§ **Prompt**
Across the listing below, how many lines hold "beside"? Reply with the number by itself.

── Provided records ──

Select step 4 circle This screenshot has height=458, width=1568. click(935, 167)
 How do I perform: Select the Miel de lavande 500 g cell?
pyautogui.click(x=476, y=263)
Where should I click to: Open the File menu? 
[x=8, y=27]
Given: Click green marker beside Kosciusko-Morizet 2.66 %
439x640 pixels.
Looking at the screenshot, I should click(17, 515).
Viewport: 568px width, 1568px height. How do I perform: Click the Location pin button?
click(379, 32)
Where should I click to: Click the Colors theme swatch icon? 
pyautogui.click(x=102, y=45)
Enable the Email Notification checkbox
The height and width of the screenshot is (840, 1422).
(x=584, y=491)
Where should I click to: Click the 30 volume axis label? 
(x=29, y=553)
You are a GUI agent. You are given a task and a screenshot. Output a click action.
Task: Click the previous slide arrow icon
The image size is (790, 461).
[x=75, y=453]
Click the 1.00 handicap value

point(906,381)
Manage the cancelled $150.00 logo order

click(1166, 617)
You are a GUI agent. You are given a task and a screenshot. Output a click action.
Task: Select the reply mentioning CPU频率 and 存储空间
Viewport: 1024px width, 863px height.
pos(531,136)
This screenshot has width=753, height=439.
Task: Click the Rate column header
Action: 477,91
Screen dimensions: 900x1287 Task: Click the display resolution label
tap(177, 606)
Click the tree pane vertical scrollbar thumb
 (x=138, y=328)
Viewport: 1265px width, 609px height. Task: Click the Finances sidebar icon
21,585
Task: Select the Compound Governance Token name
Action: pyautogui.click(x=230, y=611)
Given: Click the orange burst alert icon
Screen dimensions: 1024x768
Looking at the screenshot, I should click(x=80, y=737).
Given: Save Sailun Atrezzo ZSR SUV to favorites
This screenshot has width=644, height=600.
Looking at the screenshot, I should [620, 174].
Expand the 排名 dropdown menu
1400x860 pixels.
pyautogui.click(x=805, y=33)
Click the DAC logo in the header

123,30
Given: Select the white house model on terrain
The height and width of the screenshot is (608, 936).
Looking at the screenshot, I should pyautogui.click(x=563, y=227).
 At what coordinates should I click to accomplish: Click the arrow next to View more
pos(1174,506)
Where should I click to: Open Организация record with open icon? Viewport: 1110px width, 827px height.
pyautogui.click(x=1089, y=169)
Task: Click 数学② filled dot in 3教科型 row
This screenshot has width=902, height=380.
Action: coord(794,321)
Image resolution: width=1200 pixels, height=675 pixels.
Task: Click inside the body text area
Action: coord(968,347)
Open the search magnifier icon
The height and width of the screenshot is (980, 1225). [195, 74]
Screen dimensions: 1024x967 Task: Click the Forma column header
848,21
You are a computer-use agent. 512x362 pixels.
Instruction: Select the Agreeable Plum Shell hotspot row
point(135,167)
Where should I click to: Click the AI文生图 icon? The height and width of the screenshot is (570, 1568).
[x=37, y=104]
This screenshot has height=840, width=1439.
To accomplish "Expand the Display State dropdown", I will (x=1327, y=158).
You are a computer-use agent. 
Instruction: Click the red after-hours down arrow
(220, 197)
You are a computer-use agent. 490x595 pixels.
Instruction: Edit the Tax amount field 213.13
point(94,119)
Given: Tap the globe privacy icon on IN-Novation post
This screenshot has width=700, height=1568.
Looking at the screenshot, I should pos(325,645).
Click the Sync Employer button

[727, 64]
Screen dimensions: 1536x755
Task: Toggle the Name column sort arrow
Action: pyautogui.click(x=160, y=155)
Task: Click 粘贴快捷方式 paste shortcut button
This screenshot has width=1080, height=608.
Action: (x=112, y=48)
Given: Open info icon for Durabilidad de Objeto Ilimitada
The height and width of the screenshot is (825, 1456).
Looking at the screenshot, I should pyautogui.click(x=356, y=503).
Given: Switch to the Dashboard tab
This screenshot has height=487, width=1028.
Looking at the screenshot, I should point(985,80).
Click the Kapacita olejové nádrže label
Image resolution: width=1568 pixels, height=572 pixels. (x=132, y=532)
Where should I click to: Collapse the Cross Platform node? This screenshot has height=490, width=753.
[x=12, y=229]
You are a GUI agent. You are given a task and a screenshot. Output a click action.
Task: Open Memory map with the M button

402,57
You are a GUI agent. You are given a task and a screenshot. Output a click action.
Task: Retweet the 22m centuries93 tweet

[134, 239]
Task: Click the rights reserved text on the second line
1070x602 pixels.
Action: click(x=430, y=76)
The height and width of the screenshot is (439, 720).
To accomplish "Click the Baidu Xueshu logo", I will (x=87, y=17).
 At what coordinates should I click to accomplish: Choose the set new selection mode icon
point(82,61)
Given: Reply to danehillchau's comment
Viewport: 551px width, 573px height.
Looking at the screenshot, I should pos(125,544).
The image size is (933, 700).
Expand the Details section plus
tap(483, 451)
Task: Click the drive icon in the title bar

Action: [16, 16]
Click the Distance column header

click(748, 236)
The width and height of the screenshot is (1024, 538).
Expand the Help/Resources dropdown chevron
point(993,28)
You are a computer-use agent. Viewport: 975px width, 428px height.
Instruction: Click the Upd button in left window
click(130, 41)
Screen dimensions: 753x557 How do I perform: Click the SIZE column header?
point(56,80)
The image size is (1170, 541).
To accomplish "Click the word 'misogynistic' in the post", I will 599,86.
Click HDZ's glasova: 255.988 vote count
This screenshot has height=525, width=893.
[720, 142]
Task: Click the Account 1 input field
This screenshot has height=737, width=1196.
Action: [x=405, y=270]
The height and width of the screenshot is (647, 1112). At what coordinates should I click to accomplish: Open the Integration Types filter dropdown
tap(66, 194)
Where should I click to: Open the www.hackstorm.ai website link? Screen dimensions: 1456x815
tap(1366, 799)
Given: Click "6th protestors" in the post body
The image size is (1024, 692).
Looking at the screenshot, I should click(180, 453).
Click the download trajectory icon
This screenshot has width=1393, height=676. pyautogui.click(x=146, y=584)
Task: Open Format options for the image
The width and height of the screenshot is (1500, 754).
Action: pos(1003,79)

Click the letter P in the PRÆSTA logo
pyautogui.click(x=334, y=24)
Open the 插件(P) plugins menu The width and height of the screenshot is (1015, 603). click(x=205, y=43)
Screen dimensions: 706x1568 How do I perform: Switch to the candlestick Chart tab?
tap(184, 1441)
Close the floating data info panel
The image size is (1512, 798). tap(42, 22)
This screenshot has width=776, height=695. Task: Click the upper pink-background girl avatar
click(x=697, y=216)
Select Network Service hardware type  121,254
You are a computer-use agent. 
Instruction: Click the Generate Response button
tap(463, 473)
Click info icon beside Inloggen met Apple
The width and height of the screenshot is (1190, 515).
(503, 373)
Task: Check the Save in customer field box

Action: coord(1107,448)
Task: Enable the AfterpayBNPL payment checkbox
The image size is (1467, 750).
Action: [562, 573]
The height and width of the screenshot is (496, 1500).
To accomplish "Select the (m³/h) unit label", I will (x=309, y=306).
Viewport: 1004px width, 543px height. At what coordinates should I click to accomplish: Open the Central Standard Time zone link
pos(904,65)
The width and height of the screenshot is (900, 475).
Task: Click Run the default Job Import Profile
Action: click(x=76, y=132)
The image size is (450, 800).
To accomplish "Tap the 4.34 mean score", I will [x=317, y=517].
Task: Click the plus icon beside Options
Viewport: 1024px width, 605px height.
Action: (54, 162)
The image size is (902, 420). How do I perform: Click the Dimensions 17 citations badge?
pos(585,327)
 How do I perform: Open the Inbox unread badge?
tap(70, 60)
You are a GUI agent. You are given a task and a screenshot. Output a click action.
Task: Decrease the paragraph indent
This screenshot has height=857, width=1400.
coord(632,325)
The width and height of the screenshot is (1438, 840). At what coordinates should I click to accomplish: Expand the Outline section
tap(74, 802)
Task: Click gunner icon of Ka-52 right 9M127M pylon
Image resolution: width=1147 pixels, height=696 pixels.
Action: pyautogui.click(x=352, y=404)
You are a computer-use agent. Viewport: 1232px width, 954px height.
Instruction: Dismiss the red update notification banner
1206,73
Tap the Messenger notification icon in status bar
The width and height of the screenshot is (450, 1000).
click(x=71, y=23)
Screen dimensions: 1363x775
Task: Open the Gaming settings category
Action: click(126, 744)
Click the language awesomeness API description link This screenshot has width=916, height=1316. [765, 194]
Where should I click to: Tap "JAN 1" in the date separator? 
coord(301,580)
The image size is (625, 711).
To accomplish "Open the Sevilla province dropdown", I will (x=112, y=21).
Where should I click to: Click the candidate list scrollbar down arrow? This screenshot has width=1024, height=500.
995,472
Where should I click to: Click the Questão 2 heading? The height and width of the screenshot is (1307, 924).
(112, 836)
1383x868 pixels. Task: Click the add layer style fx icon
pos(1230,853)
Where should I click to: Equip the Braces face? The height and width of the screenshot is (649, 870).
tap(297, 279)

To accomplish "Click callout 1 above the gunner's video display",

───

§ **Result of this exercise**
3